縄文時代以降の土器が多く見つかっているこの遺跡ですが、土器が漁師による引き揚げによって見つかるため、正確に土器があった場所を特定できませんでした。
しかし、2017年に、立命館大学のグループが水中ロボットを使って水深71.5m湖底に沈む7世紀ごろの完全な形の土師器(はじき)の甕(かめ)を撮影することに成功。

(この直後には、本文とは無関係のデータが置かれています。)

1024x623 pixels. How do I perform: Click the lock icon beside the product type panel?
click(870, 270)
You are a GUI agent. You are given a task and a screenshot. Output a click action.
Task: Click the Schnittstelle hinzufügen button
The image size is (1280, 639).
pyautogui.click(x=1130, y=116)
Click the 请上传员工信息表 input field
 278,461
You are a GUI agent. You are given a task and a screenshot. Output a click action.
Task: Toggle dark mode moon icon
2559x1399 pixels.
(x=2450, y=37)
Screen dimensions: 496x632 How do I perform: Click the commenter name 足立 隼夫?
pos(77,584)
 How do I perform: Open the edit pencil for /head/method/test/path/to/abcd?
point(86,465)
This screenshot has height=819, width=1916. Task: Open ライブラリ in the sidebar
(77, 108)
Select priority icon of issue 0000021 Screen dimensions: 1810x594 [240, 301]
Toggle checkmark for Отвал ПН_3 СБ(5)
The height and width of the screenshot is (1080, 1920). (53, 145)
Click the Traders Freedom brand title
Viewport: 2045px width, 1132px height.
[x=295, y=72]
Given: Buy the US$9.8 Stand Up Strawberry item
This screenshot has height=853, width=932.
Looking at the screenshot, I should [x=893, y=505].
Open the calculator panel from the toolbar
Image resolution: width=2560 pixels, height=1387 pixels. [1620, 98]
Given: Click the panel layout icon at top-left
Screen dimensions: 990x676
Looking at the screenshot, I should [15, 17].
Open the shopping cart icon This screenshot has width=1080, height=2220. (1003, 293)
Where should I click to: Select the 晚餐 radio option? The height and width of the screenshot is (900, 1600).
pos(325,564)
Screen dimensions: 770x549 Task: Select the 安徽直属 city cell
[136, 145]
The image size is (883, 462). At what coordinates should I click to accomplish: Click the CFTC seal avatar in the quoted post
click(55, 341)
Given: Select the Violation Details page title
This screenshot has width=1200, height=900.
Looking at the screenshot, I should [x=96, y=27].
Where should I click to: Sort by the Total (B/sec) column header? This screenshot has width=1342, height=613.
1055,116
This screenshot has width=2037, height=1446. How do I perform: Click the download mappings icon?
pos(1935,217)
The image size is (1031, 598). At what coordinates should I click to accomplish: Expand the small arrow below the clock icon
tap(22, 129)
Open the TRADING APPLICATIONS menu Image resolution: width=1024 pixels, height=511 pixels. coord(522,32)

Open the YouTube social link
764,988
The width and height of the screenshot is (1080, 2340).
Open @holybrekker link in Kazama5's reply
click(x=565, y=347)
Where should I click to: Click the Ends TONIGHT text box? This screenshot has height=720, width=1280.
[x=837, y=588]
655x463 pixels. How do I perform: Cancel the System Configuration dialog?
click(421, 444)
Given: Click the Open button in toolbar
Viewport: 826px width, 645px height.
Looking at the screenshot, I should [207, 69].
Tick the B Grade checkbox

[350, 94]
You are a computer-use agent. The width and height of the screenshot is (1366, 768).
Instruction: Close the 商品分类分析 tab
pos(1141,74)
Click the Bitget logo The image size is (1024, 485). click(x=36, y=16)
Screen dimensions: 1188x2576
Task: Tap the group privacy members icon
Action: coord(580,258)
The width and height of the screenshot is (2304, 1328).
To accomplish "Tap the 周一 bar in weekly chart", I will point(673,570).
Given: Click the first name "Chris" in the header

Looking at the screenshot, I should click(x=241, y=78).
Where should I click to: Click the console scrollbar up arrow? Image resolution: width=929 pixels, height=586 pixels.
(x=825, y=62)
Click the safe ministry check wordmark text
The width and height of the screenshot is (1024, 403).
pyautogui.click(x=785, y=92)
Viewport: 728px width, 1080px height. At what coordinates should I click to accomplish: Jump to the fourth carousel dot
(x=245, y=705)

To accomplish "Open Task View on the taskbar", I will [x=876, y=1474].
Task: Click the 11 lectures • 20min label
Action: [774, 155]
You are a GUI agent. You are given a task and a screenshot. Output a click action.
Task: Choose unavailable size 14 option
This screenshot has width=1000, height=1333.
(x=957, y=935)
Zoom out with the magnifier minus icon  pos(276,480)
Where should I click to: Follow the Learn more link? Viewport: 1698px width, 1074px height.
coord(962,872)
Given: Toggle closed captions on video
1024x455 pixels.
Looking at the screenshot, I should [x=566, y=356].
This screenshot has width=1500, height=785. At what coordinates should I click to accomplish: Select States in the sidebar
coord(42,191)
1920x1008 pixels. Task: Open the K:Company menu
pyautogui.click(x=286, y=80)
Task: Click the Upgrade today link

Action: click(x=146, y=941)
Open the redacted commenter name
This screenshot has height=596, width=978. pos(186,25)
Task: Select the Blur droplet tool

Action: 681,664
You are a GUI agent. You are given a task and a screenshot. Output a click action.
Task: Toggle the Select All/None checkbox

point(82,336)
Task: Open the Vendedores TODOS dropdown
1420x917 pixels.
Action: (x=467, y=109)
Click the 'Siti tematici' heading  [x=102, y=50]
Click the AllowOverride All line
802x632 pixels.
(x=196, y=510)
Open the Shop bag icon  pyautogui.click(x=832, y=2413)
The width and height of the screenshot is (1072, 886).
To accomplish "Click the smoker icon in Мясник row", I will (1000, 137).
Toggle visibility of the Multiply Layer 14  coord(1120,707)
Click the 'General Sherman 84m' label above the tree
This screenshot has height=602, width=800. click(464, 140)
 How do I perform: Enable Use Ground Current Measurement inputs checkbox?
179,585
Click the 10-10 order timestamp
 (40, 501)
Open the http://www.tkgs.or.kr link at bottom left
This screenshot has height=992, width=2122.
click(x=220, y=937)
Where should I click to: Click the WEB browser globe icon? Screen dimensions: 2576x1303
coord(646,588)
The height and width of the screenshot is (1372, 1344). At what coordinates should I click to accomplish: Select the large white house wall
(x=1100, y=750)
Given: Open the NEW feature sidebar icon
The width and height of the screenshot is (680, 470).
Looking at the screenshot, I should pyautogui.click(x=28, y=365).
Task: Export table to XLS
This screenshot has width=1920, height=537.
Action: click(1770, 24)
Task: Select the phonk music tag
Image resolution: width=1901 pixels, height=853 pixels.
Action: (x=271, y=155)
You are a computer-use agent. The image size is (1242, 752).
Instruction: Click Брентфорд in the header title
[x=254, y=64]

音波探知機(ソナー)と衛星利用測位システム(GPS)を組み合わせて、発見場所の緯度経度や水深の正確な測定ができました。

葛籠尾崎湖底遺跡の謎

いまのところ、葛籠尾崎湖底遺跡ができた明確な経緯はわかっていません。
他の琵琶湖底遺跡の中には4m近く水没して遺跡となったものもあります。
しかし、葛籠尾崎湖底遺跡に関しては、滋賀県教育委員会の調査で過去20万年前後の間に周辺の土地の陥没などは一切見られないことが判明しており、水没の可能性はありません。
また、もともと湖岸にあった遺跡が波の侵食によって流出した、という説も否定されています。
縄文時代早期から平安時代までの非常に時代幅の広い遺物が採取されていること、採集された土器の多くが、欠損の少ない完形品やそれに近い状態であることを考慮すると、陸上で遺物となっていたものが、さらに湖に流れ込んだとは考えにくいのです。
もしかすると、沖にある竹生島への信仰との関連で、人々が土器を意図的に沈めたことも考えられますが、最終的な結論には至っていません。
琵琶湖の底には、未だ知られざるミステリー・葛籠尾崎湖底遺跡が残っていたのです。